> _Directions for this task_:
Begin at the line bearing "[Twitter] (214, 34)". Transcribe it and all subsequent lines of the material below exactly, and nothing more.

BEGIN Data in this exercise

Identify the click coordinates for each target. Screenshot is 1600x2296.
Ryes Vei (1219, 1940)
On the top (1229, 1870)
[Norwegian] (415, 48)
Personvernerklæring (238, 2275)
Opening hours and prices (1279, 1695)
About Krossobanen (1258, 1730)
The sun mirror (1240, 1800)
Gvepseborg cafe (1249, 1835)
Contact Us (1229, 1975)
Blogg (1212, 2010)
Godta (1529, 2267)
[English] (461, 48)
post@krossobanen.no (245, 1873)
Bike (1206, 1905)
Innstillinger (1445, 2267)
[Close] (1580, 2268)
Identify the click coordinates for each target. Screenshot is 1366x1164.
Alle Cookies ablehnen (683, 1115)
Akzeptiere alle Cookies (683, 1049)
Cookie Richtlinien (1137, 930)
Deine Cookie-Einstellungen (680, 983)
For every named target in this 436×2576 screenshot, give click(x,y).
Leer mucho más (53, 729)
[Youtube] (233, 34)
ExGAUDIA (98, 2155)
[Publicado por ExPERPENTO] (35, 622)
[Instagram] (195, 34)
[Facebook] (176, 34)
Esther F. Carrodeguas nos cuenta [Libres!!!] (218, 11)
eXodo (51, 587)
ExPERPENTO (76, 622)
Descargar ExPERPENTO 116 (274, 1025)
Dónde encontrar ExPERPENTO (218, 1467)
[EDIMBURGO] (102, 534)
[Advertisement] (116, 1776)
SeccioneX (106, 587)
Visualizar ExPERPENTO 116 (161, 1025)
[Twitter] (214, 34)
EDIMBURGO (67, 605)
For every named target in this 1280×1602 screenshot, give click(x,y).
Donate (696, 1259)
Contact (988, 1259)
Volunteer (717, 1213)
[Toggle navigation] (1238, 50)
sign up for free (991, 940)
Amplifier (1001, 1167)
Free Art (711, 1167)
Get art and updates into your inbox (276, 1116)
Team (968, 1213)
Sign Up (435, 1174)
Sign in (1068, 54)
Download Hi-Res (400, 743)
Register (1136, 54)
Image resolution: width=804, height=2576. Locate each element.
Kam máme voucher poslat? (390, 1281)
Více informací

END Data in this exercise

> _Output_:
[Twitter] (214, 34)
EDIMBURGO (67, 605)
For every named target in this 1280×1602 screenshot, give click(x,y).
Donate (696, 1259)
Contact (988, 1259)
Volunteer (717, 1213)
[Toggle navigation] (1238, 50)
sign up for free (991, 940)
Amplifier (1001, 1167)
Free Art (711, 1167)
Get art and updates into your inbox (276, 1116)
Team (968, 1213)
Sign Up (435, 1174)
Sign in (1068, 54)
Download Hi-Res (400, 743)
Register (1136, 54)
Image resolution: width=804, height=2576. Locate each element.
Kam máme voucher poslat? (390, 1281)
Více informací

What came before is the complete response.